_Records for the task:_
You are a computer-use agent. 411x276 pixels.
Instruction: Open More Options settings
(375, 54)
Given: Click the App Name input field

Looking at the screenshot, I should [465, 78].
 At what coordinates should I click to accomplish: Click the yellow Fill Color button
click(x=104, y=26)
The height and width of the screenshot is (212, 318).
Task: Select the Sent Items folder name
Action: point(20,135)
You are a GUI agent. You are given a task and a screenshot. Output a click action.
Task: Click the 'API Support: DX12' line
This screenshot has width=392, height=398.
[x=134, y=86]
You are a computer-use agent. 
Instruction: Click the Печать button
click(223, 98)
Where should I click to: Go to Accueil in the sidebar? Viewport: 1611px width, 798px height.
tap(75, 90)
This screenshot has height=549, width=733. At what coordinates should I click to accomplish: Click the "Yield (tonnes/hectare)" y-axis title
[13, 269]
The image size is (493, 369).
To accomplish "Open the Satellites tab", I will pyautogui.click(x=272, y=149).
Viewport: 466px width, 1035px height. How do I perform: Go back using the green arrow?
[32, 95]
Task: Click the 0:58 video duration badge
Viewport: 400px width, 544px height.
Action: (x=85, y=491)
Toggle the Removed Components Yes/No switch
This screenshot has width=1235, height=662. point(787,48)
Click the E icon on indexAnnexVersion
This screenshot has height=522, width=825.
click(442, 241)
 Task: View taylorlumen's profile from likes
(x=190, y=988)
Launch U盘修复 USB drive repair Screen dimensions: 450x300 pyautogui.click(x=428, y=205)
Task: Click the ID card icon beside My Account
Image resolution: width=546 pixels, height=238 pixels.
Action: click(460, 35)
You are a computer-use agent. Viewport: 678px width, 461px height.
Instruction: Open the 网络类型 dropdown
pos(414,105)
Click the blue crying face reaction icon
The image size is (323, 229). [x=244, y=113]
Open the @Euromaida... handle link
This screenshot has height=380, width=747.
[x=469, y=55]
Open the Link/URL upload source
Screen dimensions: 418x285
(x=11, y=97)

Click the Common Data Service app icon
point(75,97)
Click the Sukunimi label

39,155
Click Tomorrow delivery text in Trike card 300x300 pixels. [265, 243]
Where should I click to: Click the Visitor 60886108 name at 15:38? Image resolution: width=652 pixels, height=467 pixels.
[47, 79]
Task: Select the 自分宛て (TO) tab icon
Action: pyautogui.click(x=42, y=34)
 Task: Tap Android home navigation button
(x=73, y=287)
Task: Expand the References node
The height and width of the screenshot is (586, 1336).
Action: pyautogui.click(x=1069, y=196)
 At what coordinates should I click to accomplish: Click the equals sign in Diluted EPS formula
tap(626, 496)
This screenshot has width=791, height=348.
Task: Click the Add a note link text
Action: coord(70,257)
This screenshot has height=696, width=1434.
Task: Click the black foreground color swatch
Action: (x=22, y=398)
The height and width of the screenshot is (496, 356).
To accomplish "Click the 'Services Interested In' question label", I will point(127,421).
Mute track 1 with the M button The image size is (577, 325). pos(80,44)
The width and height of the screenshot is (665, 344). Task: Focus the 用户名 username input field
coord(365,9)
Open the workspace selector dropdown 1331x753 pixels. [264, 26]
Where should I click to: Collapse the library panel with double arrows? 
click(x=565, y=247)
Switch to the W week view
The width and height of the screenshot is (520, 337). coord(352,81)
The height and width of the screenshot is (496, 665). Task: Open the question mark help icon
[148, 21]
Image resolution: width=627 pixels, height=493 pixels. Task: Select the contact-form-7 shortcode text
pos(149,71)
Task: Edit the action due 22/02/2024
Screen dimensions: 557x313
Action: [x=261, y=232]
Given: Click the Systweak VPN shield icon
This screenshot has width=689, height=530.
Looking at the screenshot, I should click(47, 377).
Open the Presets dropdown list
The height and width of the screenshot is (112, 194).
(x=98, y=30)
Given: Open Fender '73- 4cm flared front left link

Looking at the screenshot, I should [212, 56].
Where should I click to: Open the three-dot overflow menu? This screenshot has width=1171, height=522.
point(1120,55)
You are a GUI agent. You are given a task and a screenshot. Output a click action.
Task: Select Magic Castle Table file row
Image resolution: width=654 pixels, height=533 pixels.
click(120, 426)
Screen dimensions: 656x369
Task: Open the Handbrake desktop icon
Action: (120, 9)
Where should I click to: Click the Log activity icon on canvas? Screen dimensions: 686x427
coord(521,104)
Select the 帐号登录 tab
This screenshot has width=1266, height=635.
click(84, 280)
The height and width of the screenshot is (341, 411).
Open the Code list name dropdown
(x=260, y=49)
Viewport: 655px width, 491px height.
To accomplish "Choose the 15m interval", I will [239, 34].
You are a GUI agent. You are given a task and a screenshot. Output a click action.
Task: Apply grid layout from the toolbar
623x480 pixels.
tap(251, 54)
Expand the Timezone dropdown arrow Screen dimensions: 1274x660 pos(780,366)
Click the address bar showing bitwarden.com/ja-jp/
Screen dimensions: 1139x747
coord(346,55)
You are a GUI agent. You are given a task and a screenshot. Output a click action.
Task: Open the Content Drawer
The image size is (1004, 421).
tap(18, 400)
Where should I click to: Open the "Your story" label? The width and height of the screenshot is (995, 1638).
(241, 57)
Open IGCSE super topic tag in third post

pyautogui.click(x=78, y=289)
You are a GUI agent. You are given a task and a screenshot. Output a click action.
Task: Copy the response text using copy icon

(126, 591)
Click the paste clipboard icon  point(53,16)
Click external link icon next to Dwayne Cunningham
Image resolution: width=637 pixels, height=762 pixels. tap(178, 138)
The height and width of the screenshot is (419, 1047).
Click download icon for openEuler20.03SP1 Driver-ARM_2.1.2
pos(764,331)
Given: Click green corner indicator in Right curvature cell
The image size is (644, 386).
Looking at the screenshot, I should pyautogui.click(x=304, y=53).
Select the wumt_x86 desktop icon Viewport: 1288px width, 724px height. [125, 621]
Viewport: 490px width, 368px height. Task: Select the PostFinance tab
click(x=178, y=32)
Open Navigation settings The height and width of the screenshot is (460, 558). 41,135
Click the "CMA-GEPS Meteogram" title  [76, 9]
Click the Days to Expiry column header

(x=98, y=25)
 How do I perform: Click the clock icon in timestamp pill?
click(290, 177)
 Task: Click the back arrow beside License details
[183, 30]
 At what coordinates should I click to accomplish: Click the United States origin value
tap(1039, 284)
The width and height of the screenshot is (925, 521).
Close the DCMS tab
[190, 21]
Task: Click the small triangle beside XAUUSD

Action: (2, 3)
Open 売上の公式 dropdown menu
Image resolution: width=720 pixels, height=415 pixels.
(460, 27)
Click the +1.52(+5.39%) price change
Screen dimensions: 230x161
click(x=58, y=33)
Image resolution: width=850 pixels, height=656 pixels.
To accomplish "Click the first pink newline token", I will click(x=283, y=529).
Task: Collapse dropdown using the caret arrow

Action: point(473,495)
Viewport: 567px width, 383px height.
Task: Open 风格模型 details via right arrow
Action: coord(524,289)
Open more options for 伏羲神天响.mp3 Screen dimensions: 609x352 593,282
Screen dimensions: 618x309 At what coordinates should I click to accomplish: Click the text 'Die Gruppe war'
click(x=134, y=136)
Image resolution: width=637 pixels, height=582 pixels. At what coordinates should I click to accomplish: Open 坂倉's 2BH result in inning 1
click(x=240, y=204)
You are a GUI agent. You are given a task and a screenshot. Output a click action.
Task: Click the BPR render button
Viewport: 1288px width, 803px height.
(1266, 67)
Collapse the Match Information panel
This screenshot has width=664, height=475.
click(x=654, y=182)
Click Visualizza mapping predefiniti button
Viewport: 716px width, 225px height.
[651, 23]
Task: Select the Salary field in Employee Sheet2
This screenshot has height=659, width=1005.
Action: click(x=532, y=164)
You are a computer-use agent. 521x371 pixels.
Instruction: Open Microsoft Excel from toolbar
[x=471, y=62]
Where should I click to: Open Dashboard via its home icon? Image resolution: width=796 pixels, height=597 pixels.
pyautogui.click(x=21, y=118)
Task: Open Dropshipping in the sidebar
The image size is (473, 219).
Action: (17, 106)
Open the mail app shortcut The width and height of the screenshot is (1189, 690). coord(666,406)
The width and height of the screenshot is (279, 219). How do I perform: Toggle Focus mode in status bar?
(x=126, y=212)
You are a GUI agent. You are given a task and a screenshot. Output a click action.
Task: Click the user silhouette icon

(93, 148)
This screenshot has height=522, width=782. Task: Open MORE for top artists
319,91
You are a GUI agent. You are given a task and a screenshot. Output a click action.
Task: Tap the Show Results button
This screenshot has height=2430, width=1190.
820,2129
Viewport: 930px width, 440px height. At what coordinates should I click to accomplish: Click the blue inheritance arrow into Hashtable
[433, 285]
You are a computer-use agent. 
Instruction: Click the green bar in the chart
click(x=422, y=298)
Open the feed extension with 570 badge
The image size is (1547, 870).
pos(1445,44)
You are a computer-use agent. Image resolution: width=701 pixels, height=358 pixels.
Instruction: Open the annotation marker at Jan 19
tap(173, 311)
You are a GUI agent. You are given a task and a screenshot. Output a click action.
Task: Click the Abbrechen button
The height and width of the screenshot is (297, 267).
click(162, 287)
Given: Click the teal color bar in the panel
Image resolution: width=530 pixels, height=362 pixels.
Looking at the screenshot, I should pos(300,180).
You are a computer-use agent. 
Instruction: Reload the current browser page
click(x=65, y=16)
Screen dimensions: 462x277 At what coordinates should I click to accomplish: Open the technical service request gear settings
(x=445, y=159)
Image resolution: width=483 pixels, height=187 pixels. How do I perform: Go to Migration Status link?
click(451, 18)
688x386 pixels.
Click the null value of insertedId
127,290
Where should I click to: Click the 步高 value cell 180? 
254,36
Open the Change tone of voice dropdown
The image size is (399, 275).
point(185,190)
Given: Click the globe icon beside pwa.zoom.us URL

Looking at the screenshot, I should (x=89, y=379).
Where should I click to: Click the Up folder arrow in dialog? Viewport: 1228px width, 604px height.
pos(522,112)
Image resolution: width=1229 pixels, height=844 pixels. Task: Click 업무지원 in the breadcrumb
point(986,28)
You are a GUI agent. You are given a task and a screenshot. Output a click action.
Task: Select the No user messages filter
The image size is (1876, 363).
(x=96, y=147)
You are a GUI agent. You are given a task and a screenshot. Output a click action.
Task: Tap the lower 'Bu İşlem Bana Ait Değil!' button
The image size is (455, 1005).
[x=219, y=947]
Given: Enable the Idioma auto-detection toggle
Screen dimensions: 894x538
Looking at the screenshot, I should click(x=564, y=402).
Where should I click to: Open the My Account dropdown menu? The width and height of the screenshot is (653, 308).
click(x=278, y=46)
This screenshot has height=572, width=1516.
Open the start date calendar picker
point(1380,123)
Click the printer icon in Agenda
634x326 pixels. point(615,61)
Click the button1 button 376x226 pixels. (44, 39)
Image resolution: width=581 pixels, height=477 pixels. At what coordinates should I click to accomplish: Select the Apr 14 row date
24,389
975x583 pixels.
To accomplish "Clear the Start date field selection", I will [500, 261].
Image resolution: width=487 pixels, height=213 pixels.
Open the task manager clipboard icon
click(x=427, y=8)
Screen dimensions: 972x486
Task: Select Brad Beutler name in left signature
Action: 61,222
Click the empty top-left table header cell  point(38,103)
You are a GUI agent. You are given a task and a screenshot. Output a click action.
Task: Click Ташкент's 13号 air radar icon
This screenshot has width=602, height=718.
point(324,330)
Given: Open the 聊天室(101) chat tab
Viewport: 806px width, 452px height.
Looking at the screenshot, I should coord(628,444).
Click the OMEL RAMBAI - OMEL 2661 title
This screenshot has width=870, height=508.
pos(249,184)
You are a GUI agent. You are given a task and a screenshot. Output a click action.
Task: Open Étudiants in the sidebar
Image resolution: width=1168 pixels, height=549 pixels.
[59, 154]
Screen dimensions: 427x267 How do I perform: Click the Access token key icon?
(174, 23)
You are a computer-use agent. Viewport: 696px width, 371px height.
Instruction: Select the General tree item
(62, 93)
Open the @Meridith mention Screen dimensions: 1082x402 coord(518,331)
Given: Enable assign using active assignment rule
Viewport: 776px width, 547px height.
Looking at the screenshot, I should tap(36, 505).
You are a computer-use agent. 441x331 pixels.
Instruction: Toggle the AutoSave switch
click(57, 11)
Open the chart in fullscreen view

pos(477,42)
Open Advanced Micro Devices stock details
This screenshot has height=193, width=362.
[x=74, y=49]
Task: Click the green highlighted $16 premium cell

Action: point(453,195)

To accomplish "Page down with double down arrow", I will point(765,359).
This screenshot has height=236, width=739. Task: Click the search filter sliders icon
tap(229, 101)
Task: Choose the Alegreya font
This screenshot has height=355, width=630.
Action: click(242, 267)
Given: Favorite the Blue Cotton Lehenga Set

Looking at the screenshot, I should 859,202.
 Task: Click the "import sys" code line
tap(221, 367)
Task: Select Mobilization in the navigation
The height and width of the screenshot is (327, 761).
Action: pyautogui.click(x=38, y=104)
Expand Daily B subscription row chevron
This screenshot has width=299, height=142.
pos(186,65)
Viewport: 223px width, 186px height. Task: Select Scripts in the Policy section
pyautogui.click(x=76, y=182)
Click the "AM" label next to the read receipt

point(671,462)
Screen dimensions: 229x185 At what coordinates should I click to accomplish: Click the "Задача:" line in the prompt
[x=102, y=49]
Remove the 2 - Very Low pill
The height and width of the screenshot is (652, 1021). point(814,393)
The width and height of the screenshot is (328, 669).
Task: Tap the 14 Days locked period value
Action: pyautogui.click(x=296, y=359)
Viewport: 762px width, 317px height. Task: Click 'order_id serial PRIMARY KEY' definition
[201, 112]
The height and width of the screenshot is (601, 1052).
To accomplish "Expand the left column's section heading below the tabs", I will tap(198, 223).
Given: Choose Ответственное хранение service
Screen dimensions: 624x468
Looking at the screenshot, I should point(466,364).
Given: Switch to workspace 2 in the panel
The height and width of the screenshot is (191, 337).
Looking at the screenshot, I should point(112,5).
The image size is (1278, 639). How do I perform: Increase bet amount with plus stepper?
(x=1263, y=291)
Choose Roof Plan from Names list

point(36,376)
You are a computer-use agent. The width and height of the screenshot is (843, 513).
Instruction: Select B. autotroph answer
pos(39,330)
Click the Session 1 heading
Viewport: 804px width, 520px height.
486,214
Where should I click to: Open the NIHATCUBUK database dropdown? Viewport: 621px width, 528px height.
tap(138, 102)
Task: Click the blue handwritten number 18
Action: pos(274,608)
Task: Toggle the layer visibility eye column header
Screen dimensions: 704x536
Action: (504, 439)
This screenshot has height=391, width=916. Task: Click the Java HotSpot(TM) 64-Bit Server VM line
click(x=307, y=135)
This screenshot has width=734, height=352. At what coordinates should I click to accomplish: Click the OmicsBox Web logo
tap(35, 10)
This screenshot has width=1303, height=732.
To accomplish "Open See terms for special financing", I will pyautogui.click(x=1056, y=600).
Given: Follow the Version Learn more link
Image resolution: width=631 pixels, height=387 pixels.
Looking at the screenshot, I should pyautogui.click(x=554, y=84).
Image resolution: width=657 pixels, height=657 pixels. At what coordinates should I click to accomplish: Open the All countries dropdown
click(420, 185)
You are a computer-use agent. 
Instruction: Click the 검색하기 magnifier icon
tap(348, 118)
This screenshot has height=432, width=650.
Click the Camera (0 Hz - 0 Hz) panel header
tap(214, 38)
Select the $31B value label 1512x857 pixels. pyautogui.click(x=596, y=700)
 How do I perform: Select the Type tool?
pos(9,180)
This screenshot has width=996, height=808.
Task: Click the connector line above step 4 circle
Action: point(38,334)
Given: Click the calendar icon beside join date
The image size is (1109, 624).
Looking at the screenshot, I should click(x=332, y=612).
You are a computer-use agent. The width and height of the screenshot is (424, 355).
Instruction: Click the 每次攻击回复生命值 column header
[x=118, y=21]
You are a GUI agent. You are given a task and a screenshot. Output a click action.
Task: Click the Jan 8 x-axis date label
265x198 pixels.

_Problem details:_
Only the lines from the start of the listing through the line with "Task: Click the 'API Support: DX12' line" should be repeated, each exactly as it stands.

_Solution for this task:_
You are a computer-use agent. 411x276 pixels.
Instruction: Open More Options settings
(375, 54)
Given: Click the App Name input field

Looking at the screenshot, I should [465, 78].
 At what coordinates should I click to accomplish: Click the yellow Fill Color button
click(x=104, y=26)
The height and width of the screenshot is (212, 318).
Task: Select the Sent Items folder name
Action: point(20,135)
You are a GUI agent. You are given a task and a screenshot. Output a click action.
Task: Click the 'API Support: DX12' line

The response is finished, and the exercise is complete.